▶ _Source information_:

◇ ◇ ◇

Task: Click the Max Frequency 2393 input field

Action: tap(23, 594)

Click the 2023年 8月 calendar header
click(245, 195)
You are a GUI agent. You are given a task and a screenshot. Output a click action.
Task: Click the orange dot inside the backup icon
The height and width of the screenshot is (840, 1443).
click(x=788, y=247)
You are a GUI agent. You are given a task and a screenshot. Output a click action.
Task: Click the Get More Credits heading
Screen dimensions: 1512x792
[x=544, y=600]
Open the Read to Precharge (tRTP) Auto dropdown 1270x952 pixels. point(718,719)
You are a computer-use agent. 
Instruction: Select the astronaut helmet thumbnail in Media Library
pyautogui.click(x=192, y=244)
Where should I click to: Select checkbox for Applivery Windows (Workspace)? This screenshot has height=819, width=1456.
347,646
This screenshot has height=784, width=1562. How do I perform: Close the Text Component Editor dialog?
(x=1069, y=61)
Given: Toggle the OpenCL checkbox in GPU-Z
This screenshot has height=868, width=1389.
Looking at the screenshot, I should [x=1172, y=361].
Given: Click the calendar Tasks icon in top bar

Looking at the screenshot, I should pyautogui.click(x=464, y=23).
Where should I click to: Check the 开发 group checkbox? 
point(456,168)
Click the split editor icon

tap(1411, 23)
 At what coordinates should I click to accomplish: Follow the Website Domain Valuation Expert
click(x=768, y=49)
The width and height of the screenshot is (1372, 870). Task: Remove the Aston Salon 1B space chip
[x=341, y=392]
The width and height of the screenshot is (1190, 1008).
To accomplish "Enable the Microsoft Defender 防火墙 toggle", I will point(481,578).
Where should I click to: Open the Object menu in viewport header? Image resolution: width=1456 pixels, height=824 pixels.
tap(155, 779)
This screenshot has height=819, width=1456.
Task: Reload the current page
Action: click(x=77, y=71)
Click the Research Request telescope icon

◇ ◇ ◇

▶ _Work instructions_: Return all of the data above verbatim.

▶ _Solved problem_:
Task: Click the Max Frequency 2393 input field

Action: tap(23, 594)

Click the 2023年 8月 calendar header
click(245, 195)
You are a GUI agent. You are given a task and a screenshot. Output a click action.
Task: Click the orange dot inside the backup icon
The height and width of the screenshot is (840, 1443).
click(x=788, y=247)
You are a GUI agent. You are given a task and a screenshot. Output a click action.
Task: Click the Get More Credits heading
Screen dimensions: 1512x792
[x=544, y=600]
Open the Read to Precharge (tRTP) Auto dropdown 1270x952 pixels. point(718,719)
You are a computer-use agent. 
Instruction: Select the astronaut helmet thumbnail in Media Library
pyautogui.click(x=192, y=244)
Where should I click to: Select checkbox for Applivery Windows (Workspace)? This screenshot has height=819, width=1456.
347,646
This screenshot has height=784, width=1562. How do I perform: Close the Text Component Editor dialog?
(x=1069, y=61)
Given: Toggle the OpenCL checkbox in GPU-Z
This screenshot has height=868, width=1389.
Looking at the screenshot, I should [x=1172, y=361].
Given: Click the calendar Tasks icon in top bar

Looking at the screenshot, I should pyautogui.click(x=464, y=23).
Where should I click to: Check the 开发 group checkbox? 
point(456,168)
Click the split editor icon

tap(1411, 23)
 At what coordinates should I click to accomplish: Follow the Website Domain Valuation Expert
click(x=768, y=49)
The width and height of the screenshot is (1372, 870). Task: Remove the Aston Salon 1B space chip
[x=341, y=392]
The width and height of the screenshot is (1190, 1008).
To accomplish "Enable the Microsoft Defender 防火墙 toggle", I will point(481,578).
Where should I click to: Open the Object menu in viewport header? Image resolution: width=1456 pixels, height=824 pixels.
tap(155, 779)
This screenshot has height=819, width=1456.
Task: Reload the current page
Action: click(x=77, y=71)
Click the Research Request telescope icon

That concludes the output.